H51G-1459
Assimilating ESA-CCI Soil Moisture into the JULES-EMPIRE Data Assimilation System

Friday, 18 December 2015
Poster Hall (Moscone South)
Tristan L Quaife, University of Reading, Reading, RG6, United Kingdom
Abstract:
Land surface models, such as the Joint UK Land Environment Simulator (JULES, the land surface component of the Hadley Centre models) are used in a wide variety of applications, such as climate modelling, flood prediction and crop yield forecasting. However, how best to implement Data Assimilation (DA) for these models remains an open question. At a fundamental level these models are very different from atmospheric models for which traditional DA was developed.

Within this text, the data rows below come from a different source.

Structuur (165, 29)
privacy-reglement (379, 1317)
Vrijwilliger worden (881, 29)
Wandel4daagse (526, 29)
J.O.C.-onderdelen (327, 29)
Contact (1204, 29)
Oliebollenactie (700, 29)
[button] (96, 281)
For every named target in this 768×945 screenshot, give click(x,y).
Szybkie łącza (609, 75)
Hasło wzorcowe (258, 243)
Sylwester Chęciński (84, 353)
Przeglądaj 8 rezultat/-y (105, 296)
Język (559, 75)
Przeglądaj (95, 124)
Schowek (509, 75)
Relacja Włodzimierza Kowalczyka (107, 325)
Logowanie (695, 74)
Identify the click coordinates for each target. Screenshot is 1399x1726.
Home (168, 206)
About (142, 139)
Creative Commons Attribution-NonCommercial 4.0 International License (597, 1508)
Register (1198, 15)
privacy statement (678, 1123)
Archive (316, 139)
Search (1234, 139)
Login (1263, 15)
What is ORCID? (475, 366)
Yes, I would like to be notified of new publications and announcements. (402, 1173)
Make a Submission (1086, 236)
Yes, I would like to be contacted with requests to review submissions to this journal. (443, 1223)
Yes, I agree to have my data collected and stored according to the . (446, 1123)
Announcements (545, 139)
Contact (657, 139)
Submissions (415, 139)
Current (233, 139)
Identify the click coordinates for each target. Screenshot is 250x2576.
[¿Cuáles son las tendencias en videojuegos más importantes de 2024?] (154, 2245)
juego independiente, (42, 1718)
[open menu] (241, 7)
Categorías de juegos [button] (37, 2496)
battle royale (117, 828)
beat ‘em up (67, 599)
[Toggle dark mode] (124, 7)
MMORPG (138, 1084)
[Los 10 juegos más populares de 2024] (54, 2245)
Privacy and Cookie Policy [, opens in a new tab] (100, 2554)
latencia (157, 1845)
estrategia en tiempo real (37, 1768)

This poster describes the integration of JULES with the EMPIRE framework. EMPIRE (Employing MPI for Researching Ensembles) implements a test bed for ensemble based DA techniques that makes use of MPI message passing to exploit all available processing power. In particular EMPIRE contains several flavours of Particle Filter which show promise for the land surface DA problem. Examples of assimilating soil moisture observations from the ESA CCI data set into JULES are given for a number of sites in Africa. The model ensemble is generated by considering uncertainty in the driving data taken from the TAMSAT operational rainfall product. The results show considerable improvement in the modelled soil moisture and in particular the seasonal timing of the soil wetness.